Artists like Kehlani have criticized the very concept of AI-generated artists, but clearly some music executives don’t feel the same way. The music industry is a business. They’re going to follow where the money is no matter how unethical or disruptive it might be. Supporters feel that Hallwood is simply trying to make a name for themselves in a new market. Either way, Xania Monet’s success shows that the industry hasn’t figured out how to make space for AI.

Why Listeners Connect with Xania

The curious part is that most people know Xania Monet isn’t real. If you go to her Instagram or stream her songs on Spotify, there’s nothing to indicate that she’s not human. Only those who know how to spot the uncanny valley aesthetics of Xania’s model can tell she’s an AI. The ones who do know don’t seem to care. For them, it’s not about whether her voice came from a human or an AI model. It’s the lyrics, written by Telisha herself, that resonates with them. Some fans have even said Monet’s songs helped them through dark times. Sometimes, if the music is good you’re not going to care if it was made by a human or an AI.

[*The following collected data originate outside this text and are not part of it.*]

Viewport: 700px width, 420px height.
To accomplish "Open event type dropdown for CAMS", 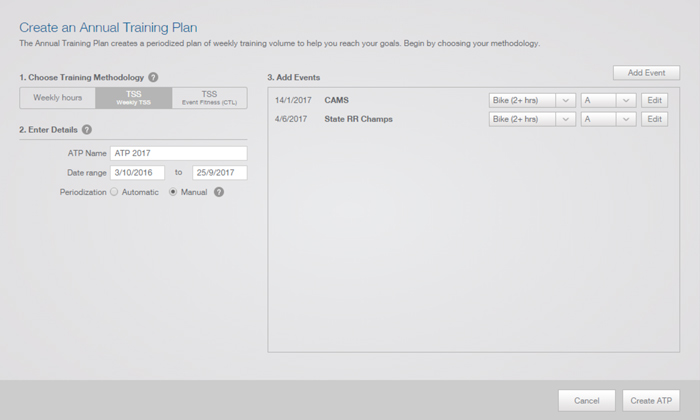I will click(532, 100).
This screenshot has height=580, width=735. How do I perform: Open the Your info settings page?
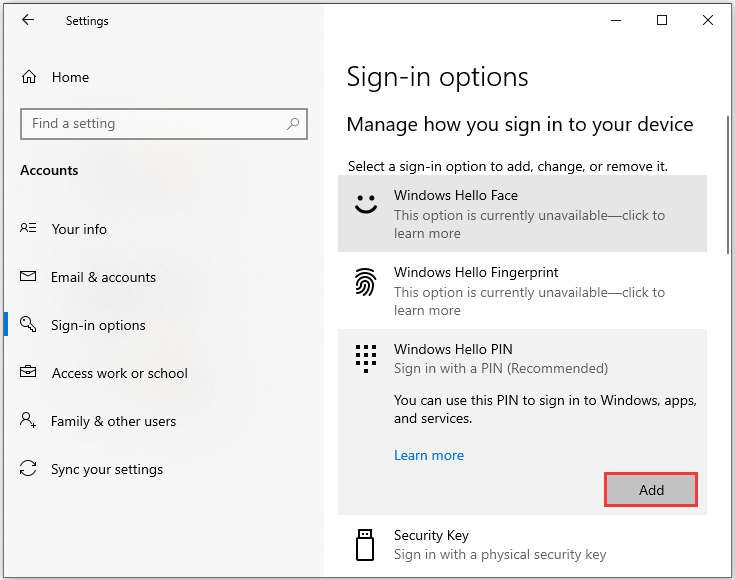79,229
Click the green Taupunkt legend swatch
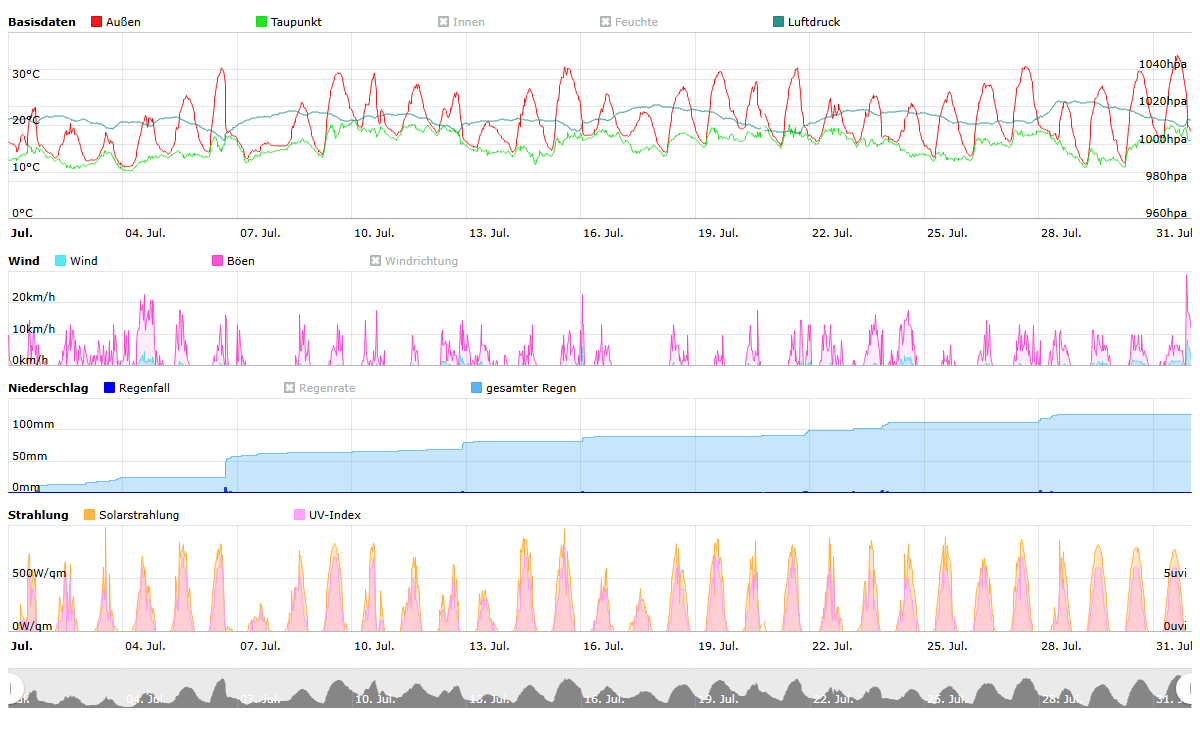This screenshot has height=750, width=1200. [262, 22]
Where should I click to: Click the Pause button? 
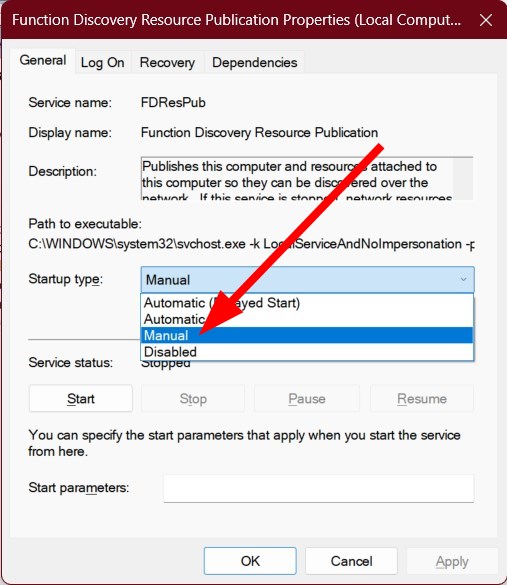pyautogui.click(x=307, y=398)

Who Owns All of Xania’s Music?

It will be interesting to see how the legal/financial aspects of the deal will be worked out. As I mentioned in a previous article, owning the master recordings is where the money is. Masters determine how royalties are paid. They give the owner the power to determine how a song can be used for licensing, and blocks anyone from re-releasing, remixing or monetizing the music without permission.

Telisha claims she owns all the masters for Monet’s songs. If she used AI to create the music, that’s when things get very blurry. A 2025 court ruling stated that fully AI-generated works can’t be copyrighted. They’re considered to be part of the public domain. If Xania’s music was created entirely by Suno, anyone could legally copy, remix, or distribute Monet’s AI-made tracks without permission. The role AI plays in making Xania’s music will determine if Telisha is legally recognized as the owner, along with the terms of her contract with Hallwood Media.

The only way to protect those works is if there’s clear human authorship like lyrics, arrangements, or heavy editing of the AI’s output. In that case, those parts can be copyrighted. Otherwise, Hallwood Media may have paid $3 million for music they don’t exclusively own.

Who Actually Has a Record Deal? Telisha or Xania?

Another issue is who exactly is signed to Hallwood Media? Is it Telisha, the human songwriter? Or is it Xania, the AI persona?

You can’t sign a legally binding contract with something that doesn’t exist. It’s possible that the deal is legally with Telisha, with Monet treated as an alias. That detail matters, because the legal identity of the artist determines who gets royalties, who has contractual obligations, and who carries the liability.

Music is no longer just about sound. It’s a complicated jumble of ownership, identity. It’s pushing the definition of what an “artist” even is. Xania Monet’s record deal forces us to question if the law can catch up with technology as it evolves. For the fans who love Xania’s songs, her being an AI doesn’t make the music matter any less.